The US Federal Reserve will take another small step this week towards raising interest rates to more normal levels. However, analyst believe that it may be close to a point where it can allow a pause in increases.
Fed officials will gather tomorrow and are widely expected to raise overnight borrowing costs, which influence rates across the economy, by a quarter-percentage point to 1.75 per cent. It would mark the third small rate increase since the Fed began tightening monetary policy in June.
While the US economy lost some momentum in recent months, Fed policymakers have expressed confidence that it has entered a self-sustaining expansion and no longer needs the ultra-low rates that were used to battle recession and a weak recovery.
"Our main direction is up," Fed governor Ms Susan Bies said last week.
As Mr Bill Cheney, chief economist at MSC Global Investment Management, puts it: "They'd like to take their foot off the gas pedal."
When Fed officials last met on August 10th, they expressed confidence an economic soft patch would be prolonged and said they expected to continue raising rates at a measured pace.
Since then, Fed chairman Mr Alan Greenspan has said the economy is already on firmer ground. "The most recent data suggest that, on the whole, the expansion has regained some traction," he told congress.
Markets are betting rates reach 2 per cent by the end of the year, a forecast that implies the Fed takes a breather at one of its last two meetings of the year - November 10th or December 14th.
Mr Sung Won Sohn, chief economist at Wells Fargo Bank in Minneapolis, said the December meeting would be a better time to "pause and look at the landscape".
He added: "Right now they will continue to raise interest rates.Number one: they believe the economic numbers justify it.

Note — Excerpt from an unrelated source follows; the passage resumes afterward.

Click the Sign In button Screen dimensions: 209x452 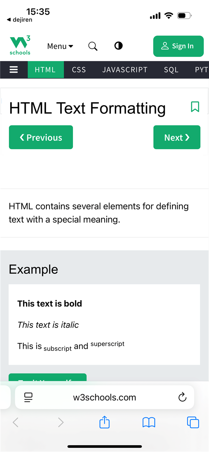click(x=178, y=46)
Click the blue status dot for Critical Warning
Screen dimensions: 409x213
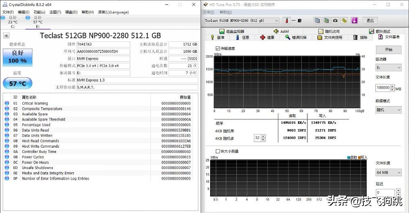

Number two: in an election year it could send the wrong signal if they deviated from their task."
Indeed, while the Fed's post-meeting statement on Tuesday will be scrutinised for any sign of an impending pause, few Fed watchers expect to find one.
In fact, economists say that, in many key respects, the statement is likely to mirror the one issued on August 10th, including the retention of the measured-pace language, which would be seen as signalling a rate hike was likely in November.
"I don't think they've reached a point yet where they think they're even close to being done," Mr Cheney said.
"Unless there's some very dramatic [economic\] change, they're going to take it at least as high as 2 per cent" before any pause, he added.
The question increasingly is what happens then.
"As long as you don't believe that moving slowly is going to derail the recovery, and I don't think they do, then... they're going to want to stay focused on getting back to some normal level," said JP Morgan Chase economist Mr Jim Glassman.
In this case, normal means a level of interest rates that neither spurs nor restrains growth. Fed officials have given estimates of such a neutral rate that centre on 4 per cent, which implies the US central bank may have plenty more to do next year.
Economists are still trying to gauge what set of economic circumstances need to be in place for the Fed to pause in raising rates.
"The hurdle for the data has to be reasonably high, given the low level of the fed funds rate. As the \ gets higher, that hurdle might decline," San Francisco Fed President Ms Janet Yellen said earlier this month.
Mr William Dudley, chief US economist at Goldman Sachs, said economic data will call the tune once rates hit 2 per cent.